EXTRACTED TEXT |
Futurology ~ Titan, Japan’s lost satellite, object returns, low-power RAM, DNA thermometer, Buckminster’s dome, tea leather, Double-Helix scientist


Moon of Saturn looks increasingly earth-like — The Cassini mission is sending us better data and images all the time of just what’s happening on the surface of Saturn’s moon Titan. And it’s beginning to look awfully familiar. The latest data NASA researchers have been poring over shows new details about the strange lakes and seas that trickle across Saturn’s frigid moon, Titan. It also draws comparisons between the only other interstellar body found to have similarly liquid lakes and seas on its surface — our very own Earth.
~ I still don’t want to live there.

We finally know what happened to Japan’s lost Black Hole Satellite — After a full month spinning out of control in space, Japan’s Space Agency has finally figured out how it lost control of Hitomi, a very expensive satellite that was hunting for black holes. This also means the agency will never get it back.
~ The equivalent of its wheels fell off – the solar panels. 

A mysterious object from Earth’s distant past has returned — A first-of-its-kind space rock filled with pristine material from the formation of the Earth itself has returned to the inner solar system, after billions of years in the cosmic boondocks. And it could help us piece together our planet’s origin story.
~ Er, welcome home?

Super-low-power RAM — Last week, Sunnyvale, California-based Adesto Technologies announced a new addition to its memory family, an ultra-low-power version of RRAM called Moneta. Adesto says its chips consume less than 1/20th the energy of the closest competitor.
~ Perfect for in-the-field devices you need to leave around monitoring flora and fauna. 

World’s smallest thermometer is made of DNA — Need to take a temperature in a hard-to-reach spot? Researchers have created the world’s smallest thermometer from DNA, and it could be used to measure temperature even within living cells.
~ I’m made of it too, you know. It’s remarkable stuff. 


Buckminster Fuller’s Biosphere Dome Might get a twin made of plants — Montreal’s Expo 67 was the most successful World’s Fair in history, a vision of the future laced with monorails and space-age architecture. Its stunning centrepiece was the Biosphere, a 76m tall geodesic dome designed by Buckminster Fuller, which remained on the site after the fair left town. For the 50th anniversary of the Expo, one designer wants a vegetated version of the dome (left in the artists impression, above) next to the original (centre).
~ We used to call those ‘vegetated domes’ ‘hills’.

DATA PROVIDED |
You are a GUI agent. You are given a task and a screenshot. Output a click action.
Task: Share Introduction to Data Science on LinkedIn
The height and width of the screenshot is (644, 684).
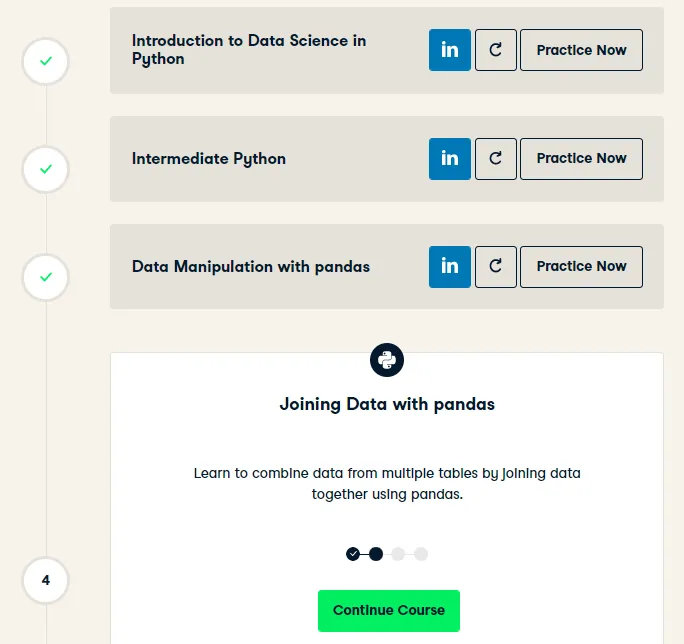450,50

ASSIGNED TASK 1 |
Answer these from the futurology roundup:
(a) What is the name of the ultra-low-power version of RRAM that Adesto Technologies announced?
(b) How tall is the Biosphere geodesic dome designed by Buckminster Fuller?
(c) How long was Hitomi spinning out of control before Japan's Space Agency figured out how it lost control?
ASSIGNED TASK 2 |
Rewrite the futurology roundup from "Moon of Saturn" to "get it back.", changing "frigid" to "icy".

WORKED SOLUTION 1 |
(a) Moneta
(b) 76m
(c) A full month

WORKED SOLUTION 2 |
Moon of Saturn looks increasingly earth-like — The Cassini mission is sending us better data and images all the time of just what’s happening on the surface of Saturn’s moon Titan. And it’s beginning to look awfully familiar. The latest data NASA researchers have been poring over shows new details about the strange lakes and seas that trickle across Saturn’s icy moon, Titan. It also draws comparisons between the only other interstellar body found to have similarly liquid lakes and seas on its surface — our very own Earth.
~ I still don’t want to live there.

We finally know what happened to Japan’s lost Black Hole Satellite — After a full month spinning out of control in space, Japan’s Space Agency has finally figured out how it lost control of Hitomi, a very expensive satellite that was hunting for black holes. This also means the agency will never get it back.